Occorrerà prima o poi riflettere criticamente rispetto ai movimenti contestatari e della sinistra extraparlamentare europea sviluppatisi con il Maggio Francese del 1968. Tali movimenti, infatti, da un lato hanno volutamente indebolito le forze marxiste organizzate nei partiti comunisti, dall’altro, con il loro spontaneismo massimalista, spesso sovrapposto a un superficiale maoismo, hanno contribuito al misconoscimento del campo socialista, dimenticandone il ruolo svolto nel decennio degli anni ’70 a sostegno dei paesi di nuova indipendenza di Africa, Asia e America Latina, hanno manifestato solidarietà certo per il popolo vietnamita in lotta contro l’imperialismo, ma non sono mai stati in grado di sviluppare una concreta critica dello sfruttamento del Nord sul Sud del pianeta, totalmente incapaci di accorgersi di quanto il miglioramento delle condizioni di vita della classe operaia e di tutti i cittadini del campo occidentale fosse il risultato del furto delle materie prime energetiche e alimentari e hanno promosso sovente un operaismo scaduto in operaiolatria,. Si è creato allora tra i marxisti quel cortocircuito tra Europa e resto del mondo che è ancora del tutto evidente oggi, quando un comunista angolano e un comunista indiano giudicano i lavoratori occidentali totalmente parte dell’aristocrazia operaia funzionale agli interessi delle classi dominanti transnazionali e molti comunisti europei non colgono le ragioni profonde di questa analisi.
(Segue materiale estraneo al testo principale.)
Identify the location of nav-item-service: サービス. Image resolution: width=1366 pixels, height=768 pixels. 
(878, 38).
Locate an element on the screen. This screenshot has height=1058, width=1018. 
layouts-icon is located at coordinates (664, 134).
Si può quindi ben dire che un maggiore studio del pensiero di Ibrahim Omar Fanon avrebbe permesso, sia ai partiti comunisti europei, sia al variegato arcipelago della sinistra extraparlamentare, di analizzare con maggiore acutezza marxista fenomeni che mostravano tutte le loro criticità già nel tempo della Guerra Fredda e che sono diventati dirompenti nell’attuale quarto di secolo che la ha seguita, portandoci al tempo presente. Alla luce di queste analisi il multipolarismo può risultare allora come la costruzione di un mondo fondato su relazioni statuali rispettose, in cui lo sviluppo delle singole nazioni non è estraneo o antitetico, ma anzi inevitabilmente congiunto a un generale processo emancipativo delle classi lavoratrici dei singoli paesi.